「空海の風景-司馬遼太郎全集39」 司馬遼太郎 著

高野山に出向いたから、昔読んだ司馬遼太郎の「空海の風景」を再読した。当時は毎月購入していた司馬遼太郎全集に採録されているから読んだわけで、自分から興味を持って読んだのではなかった。その時の読後感は、司馬遼太郎の時代小説らしくないもので、歯切れも悪く、全体に印象に残らないという印象で、何となく空海のしたたかさを感じたものだ。

今回、再読しても、空海に対する親近感、共感と言ったものは起こらない。空海は真言宗の開祖、そして、ともに登場する最澄は比叡山の天台宗の開祖であり、司馬遼太郎は、それぞれの宗教関係者からの反発に配慮して、このような空海、最澄の描き方をしたのではないかとも感じている。

空海は、あの世界帝国:唐の都の長安で、詩文の才を謳われ、書の方も、その見事さに唐の諸氏が感服するという人物と伝承されている。そして宗教の方でも、当時の密教の第一人者の恵果から、金剛頂経系の密教と大日経系の密教をともに伝授する。恵果の門人千人の中の第一位として、本当の跡継ぎになったと伝わる。だけど、この凄さが小説では今一つ感じられない。このような第一人者になる為の努力、苦闘も描かれていない。天才だからなのかもしれないが、空海の描き方に親近感が持てない一因である。

余談になるが、先年、中国の西安に出向いた時に、空海が恵果に学んだ青竜寺が復元(日本の真言宗関係者が音頭をとって復元)されていたが、ここは四国八十八箇所のゼロ番札所などと称していた観光の寺で、桐の花だけが綺麗だった。

当時の唐の長安の都は世界の都である。そこで、これだけの才能を閃かしたにしては、司馬遼太郎の筆は地味である。しかとした史料が無いためであろうか。
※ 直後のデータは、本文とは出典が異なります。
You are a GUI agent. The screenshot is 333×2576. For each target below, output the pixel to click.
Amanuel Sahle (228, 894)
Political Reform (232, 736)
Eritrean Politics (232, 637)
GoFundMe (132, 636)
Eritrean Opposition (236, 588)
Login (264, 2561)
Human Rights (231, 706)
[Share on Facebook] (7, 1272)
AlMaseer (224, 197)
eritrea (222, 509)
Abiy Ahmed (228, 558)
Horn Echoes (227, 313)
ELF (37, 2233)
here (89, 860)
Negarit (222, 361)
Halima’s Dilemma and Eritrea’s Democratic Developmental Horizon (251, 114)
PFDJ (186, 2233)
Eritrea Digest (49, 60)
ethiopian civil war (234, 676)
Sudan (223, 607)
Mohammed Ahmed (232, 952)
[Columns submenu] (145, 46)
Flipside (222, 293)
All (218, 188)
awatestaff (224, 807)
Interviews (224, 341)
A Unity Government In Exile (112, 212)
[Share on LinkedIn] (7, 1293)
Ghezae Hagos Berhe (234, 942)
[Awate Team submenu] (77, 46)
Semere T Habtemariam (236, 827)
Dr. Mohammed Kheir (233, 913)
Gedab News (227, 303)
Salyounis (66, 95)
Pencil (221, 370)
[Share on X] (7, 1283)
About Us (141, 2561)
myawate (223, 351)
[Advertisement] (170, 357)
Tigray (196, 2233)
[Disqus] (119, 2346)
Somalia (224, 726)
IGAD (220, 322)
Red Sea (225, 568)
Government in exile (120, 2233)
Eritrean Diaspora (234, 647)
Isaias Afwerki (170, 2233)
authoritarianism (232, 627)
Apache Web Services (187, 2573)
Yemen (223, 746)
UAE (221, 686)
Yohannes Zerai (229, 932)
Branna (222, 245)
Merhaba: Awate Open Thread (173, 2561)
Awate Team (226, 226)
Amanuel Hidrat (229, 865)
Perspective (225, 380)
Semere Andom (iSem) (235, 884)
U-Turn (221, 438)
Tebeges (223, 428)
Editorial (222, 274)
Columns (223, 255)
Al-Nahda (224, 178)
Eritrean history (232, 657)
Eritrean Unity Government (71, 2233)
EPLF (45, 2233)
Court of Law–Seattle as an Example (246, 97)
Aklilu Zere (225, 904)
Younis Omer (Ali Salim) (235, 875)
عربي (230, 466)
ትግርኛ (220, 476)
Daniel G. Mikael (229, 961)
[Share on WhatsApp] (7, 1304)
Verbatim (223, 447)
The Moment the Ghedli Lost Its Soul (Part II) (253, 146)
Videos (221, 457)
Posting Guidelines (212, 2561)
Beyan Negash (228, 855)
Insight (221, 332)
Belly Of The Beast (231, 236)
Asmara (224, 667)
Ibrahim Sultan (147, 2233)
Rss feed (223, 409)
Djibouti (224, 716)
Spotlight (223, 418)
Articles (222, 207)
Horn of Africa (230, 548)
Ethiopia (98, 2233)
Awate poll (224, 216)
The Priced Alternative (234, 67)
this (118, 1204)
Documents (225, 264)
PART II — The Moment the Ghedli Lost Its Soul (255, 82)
そして、最澄は桓武天皇に好かれたエリート僧として、唐に渡っても生真面目に、天台宗を学ぶ。そして密教の一部も持ち帰る。帰国後は奈良仏教を圧倒する新仏教の旗頭的存在として遇される。
桓武天皇は奈良から京都に都を移した天皇だ。奈良の旧勢力に対峙する人物として最澄はうってつけだったわけだ。

最澄も密教の一部を持ち帰ったが、空海が本当に密教を持ち帰った為に、空海から教えを乞う態度で接する。ある面、謙虚なのだが、密教を修行するというより、密教の教典を勉強するような態度であり、だんだん空海の方が嫌になり、交流は拒絶される。宗教家としての最澄(実践し、救う宗教者ではなく、学として学ぶ宗教者)の限界と同時に、空海の意地の悪さ的なところが書かれている。どちらの宗教家を崇拝する人にとっても、あまり良い感じはしないであろう。

空海は、何となく、時流・政治情勢の見極めが上手いような感じで司馬遼太郎は書いている。私が初読の時に感じた”したたかな空海”である。
唐に渡るまでは、一介の私的な僧だが、帰国後は、時の嵯峨天皇の信頼が厚くなり、それこそ天皇が空海に師事するように接する。書の三筆は空海、嵯峨天皇、橘逸勢である。

この橘逸勢も空海と一緒に唐に渡る。空海の才能に驚きながら、自身は儒学生として世渡りがそれほどうまくなく、不平を持っているように描いている。もっと小説らしく、橘逸勢を生き生きと書いたらどうかとも思う。

「あとがき」に、この小説は事実を丹念に追った「坂の上の雲」の下調べ中に、このような漠とした中の空海ーだから「空海の風景」-を書いたと記している。読む人に空海のはっきりしたイメージを与えるという狙いは、そもそも無かったのだろう。

肯定的に評すれば、司馬遼太郎が新しい感覚の小説を生みだそうとした作品と言える。

日本の宗教家は「中国から宗教体系を輸入した人(奈良仏教、最澄、空海、栄西)」、「民衆に簡単な救いの方法を教えた人(法然、親鸞、一遍)」、「鎮護国家の祈願僧(奈良の僧)」、「自分一人での悟りを追究した人(禅宗の僧)」、「宗教を踏み台にして権力を指向した人(道鏡、蓮如など)」などだ。
それに「宗教を書物で学んだ秀才で、民衆救済、鎮護国家などの使命は義務的に感じている者(各宗派の道統を継いだ者)」だ。もちろん「宗教を生活の為に行い、そこで宗教家らしい倫理観を義務的に行っている者」が大半だが、それはそれで人間だ。

その中で、空海と日蓮は本人が奇跡を起こした伝説を持ち、宗祖そのものが崇拝の対象になるような宗教家と感じるが、深く分析したわけではない。